DeepEval + Confident AI
DeepEval runs locally and in CI (GitHub Actions plugin). Confident AI (hosted service) adds regression suite dashboards, baseline tracking, and A/B prompt comparison — it becomes a quality gate that blocks merges if scores drop.
LangSmith + Evidently AI
LangSmith stores evaluation runs and tracks scores over time. Evidently AI provides statistical drift detection — it tests whether score distributions have shifted significantly using statistical tests, distinguishing real drift from sampling noise.
Setting Regression Thresholds
Threshold guidelines:
- Absolute minimum: block if any metric falls below a floor (e.g., faithfulness <0.7 is always a failure regardless of baseline)

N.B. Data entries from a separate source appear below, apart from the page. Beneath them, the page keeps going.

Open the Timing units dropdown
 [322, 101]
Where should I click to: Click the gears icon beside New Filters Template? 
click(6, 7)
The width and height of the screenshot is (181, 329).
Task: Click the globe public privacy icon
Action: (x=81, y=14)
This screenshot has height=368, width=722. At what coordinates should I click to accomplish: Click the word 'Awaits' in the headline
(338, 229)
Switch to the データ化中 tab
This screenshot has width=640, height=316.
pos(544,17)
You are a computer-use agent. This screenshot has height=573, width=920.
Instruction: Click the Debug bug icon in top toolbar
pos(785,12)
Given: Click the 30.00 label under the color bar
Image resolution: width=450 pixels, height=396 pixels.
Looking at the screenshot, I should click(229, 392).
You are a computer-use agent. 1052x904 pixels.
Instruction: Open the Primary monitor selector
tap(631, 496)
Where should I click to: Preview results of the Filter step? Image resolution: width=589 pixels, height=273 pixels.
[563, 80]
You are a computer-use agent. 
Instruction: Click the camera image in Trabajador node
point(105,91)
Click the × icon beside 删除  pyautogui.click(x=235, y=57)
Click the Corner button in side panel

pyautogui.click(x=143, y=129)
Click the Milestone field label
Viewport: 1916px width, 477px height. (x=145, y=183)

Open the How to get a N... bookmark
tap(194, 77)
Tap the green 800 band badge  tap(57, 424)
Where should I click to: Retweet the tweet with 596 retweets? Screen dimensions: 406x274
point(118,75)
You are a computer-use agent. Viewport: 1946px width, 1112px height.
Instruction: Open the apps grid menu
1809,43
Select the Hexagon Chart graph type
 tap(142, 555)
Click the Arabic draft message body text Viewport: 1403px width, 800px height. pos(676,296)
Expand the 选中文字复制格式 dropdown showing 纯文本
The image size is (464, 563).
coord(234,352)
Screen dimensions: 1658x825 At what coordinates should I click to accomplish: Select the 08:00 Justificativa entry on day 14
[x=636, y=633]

- Relative regression: block if any metric drops >5% from baseline (sensitive) or >10% (lenient, for early projects)
- Different thresholds per metric: safety metrics (hallucination rate, refusal accuracy) have tighter thresholds than style metrics (tone, conciseness)
- Accept improvements: if a change improves scores across the board, update the baseline — do not block improvements
- Human review for borderline cases: if a change degrades one metric but improves another, route to human reviewer rather than auto-blocking
Checklist: Do You Understand This?
- What five events should trigger a regression test run, and what does each one catch?
- Why should regression testing compare to a baseline rather than an absolute threshold?
- What is prompt drift, and what are the four main causes of it?
- What size should a golden dataset be for CI regression runs vs weekly full evaluations?
- Why should the evaluation judge model (LLM-as-judge) be pinned to a fixed version?
- What should happen when a regression test catches a bug that gets fixed — how does the dataset change?